Aufgabenstellung
Entnimm dem vorliegenden Text bitte wörtlich die Passage von „Man könnte sie“ bis einschließlich „oder The The.“.

Vorliegender Text
+-------+

Eine waschechte "Soul-Lady" in Finnland
Die Soul Investigators aus dem finnischen Matinkylä haben sich den Ruf einer tadellos groovenden Funk-Band erspielt - mit international hohem Ansehen. Für das neue Album "Happiness in Every Style" gibt die New Yorkerin Nicole Willis mit ihrer Stimme die nötige Authentizität.
"Ich bin wegen meiner Familie nach Finnland gezogen. Mein Partner und ich haben vorher in Spanien gelebt. Wir hatten da ein wunderschönes Apartment am Strand, mit Gemüse im Garten. Aber es gab für uns keine Arbeit. Mein Mann ist Finne und wir sind dann wegen seiner Projekte, den Soul Investigators und der Ausbildung meiner Kinder umgezogen."
Man könnte sie für eine verschollene Soul-Diva aus den frühen Siebzigerjahren halten, aus der großen Zeit von Bands wie den Temptations oder Sly and the Famliy Stone. Aber Nicole Willis ist mit ihren 51 Jahren nicht nur zu jung, um eine Soul-Dame aus den "Seventies" zu sein - sie hat auch mit vielen Bands aus dem Pop-Bereich zusammengearbeitet: Dee Lite oder The The.

+-------+

Bereitgestellte Auflistung

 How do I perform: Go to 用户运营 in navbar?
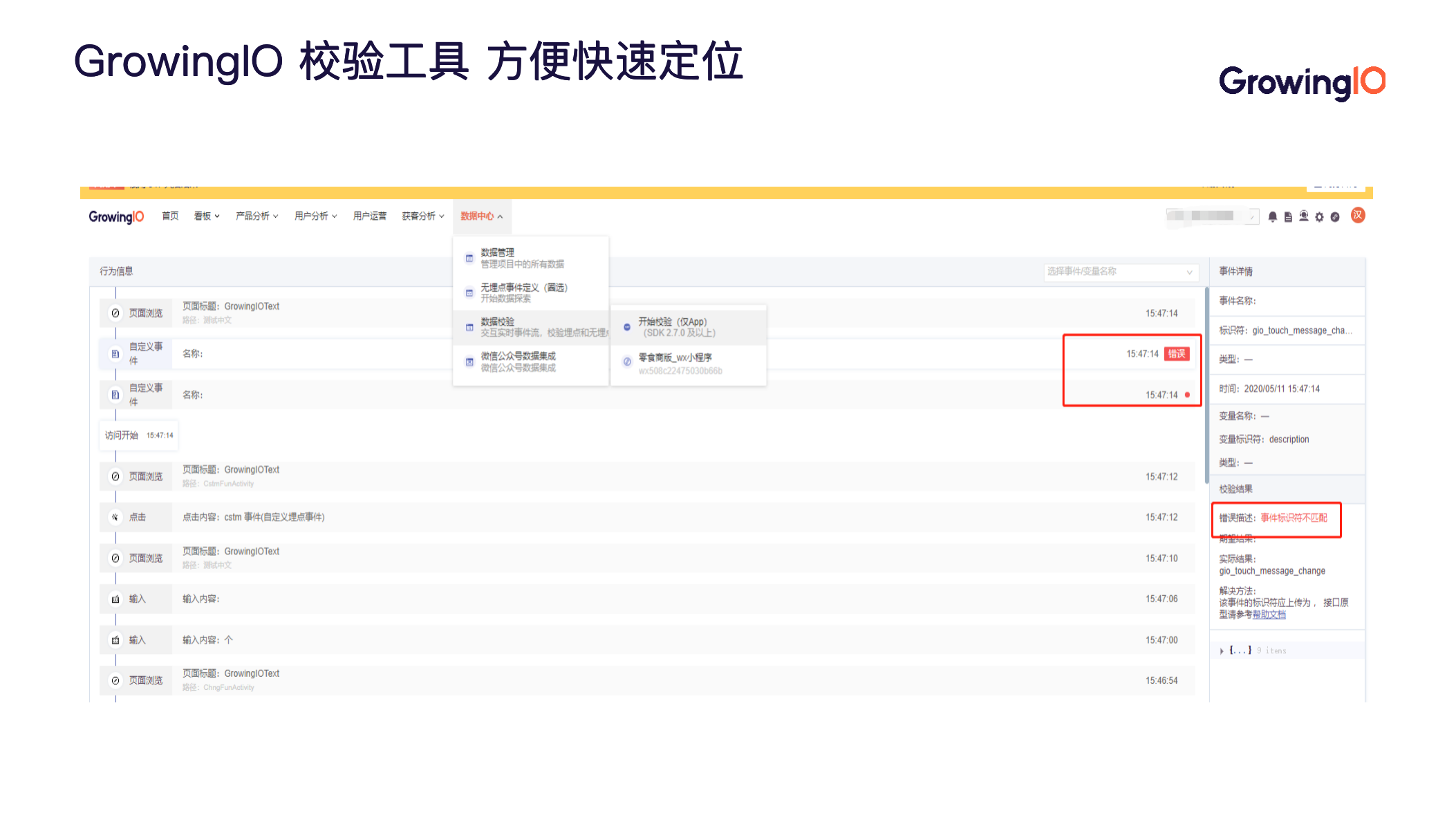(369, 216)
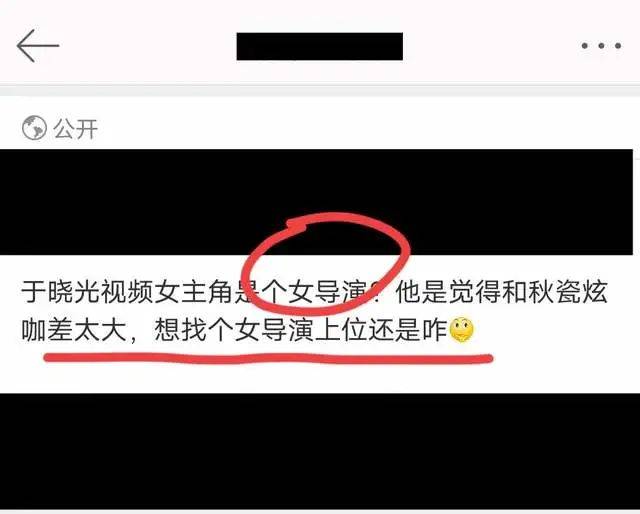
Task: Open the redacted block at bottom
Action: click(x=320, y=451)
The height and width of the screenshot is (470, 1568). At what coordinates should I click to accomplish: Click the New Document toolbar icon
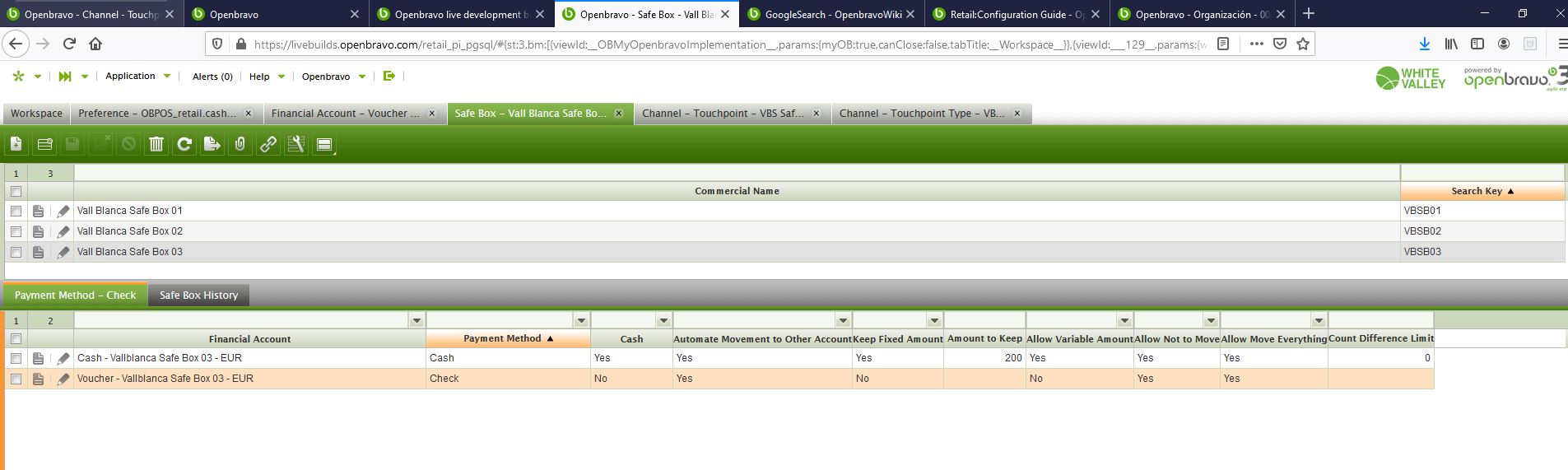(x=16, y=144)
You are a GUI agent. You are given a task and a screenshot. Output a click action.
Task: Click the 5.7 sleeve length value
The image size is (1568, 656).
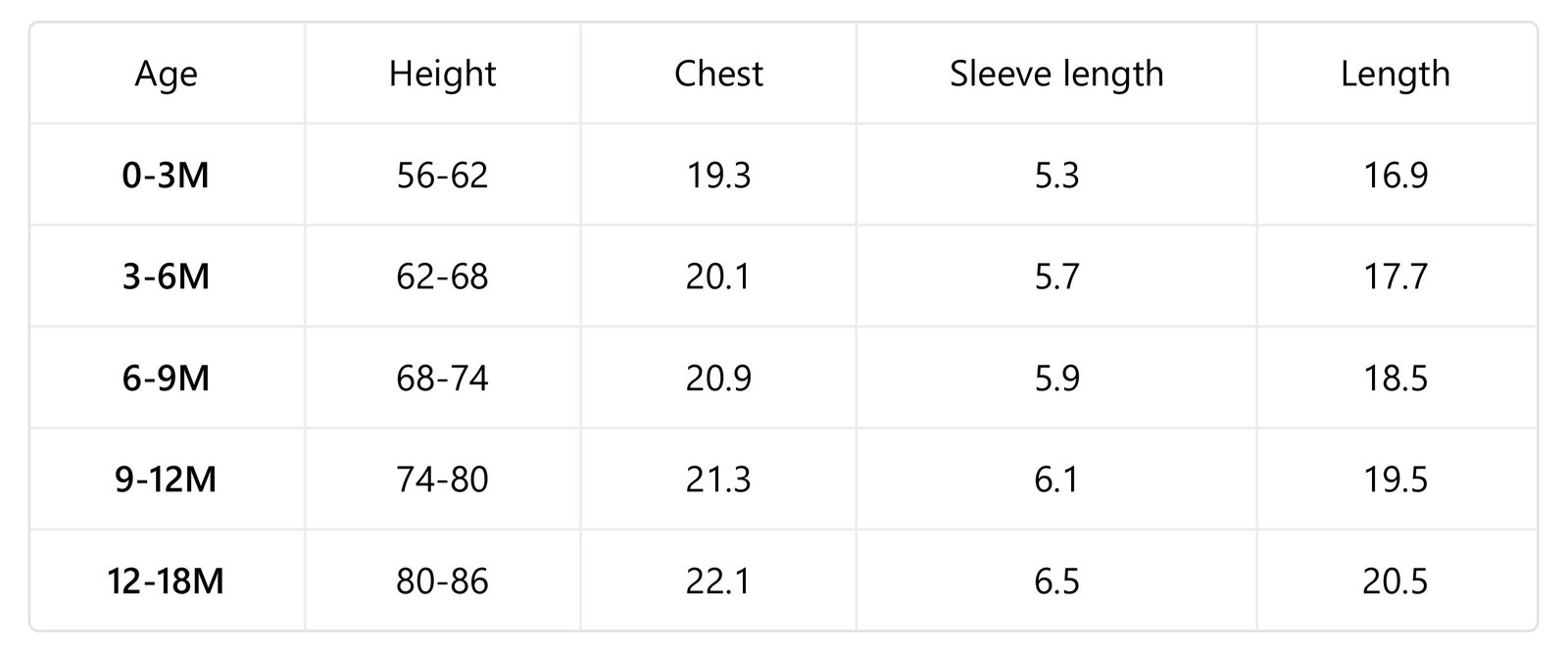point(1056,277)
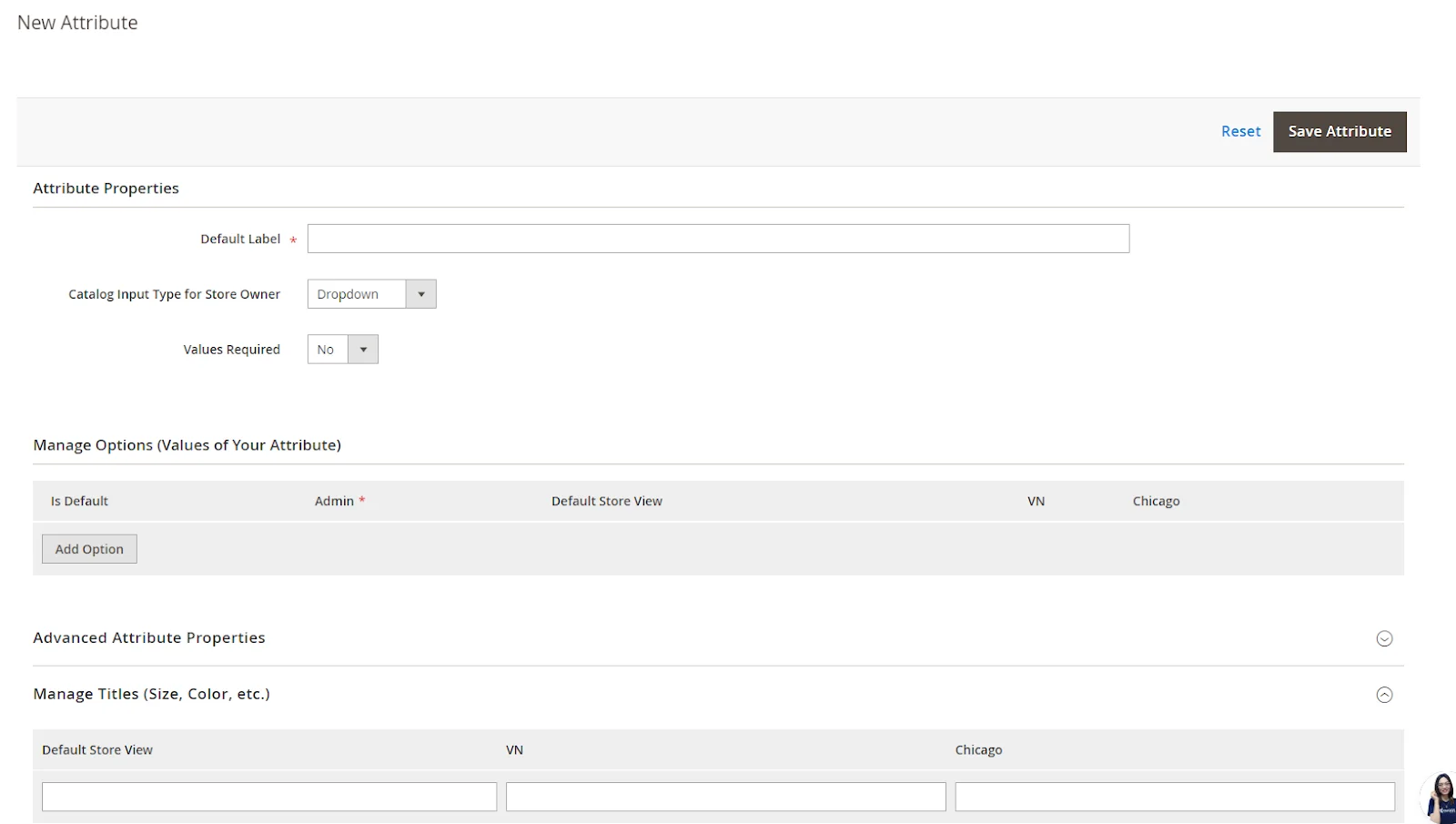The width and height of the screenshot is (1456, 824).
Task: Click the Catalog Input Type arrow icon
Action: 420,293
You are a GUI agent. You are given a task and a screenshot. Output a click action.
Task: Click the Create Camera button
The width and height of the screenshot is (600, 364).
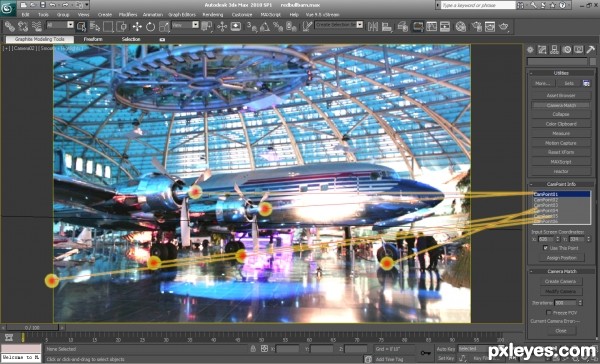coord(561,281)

+-------+

Vollständige Lösung
Man könnte sie für eine verschollene Soul-Diva aus den frühen Siebzigerjahren halten, aus der großen Zeit von Bands wie den Temptations oder Sly and the Famliy Stone. Aber Nicole Willis ist mit ihren 51 Jahren nicht nur zu jung, um eine Soul-Dame aus den "Seventies" zu sein - sie hat auch mit vielen Bands aus dem Pop-Bereich zusammengearbeitet: Dee Lite oder The The.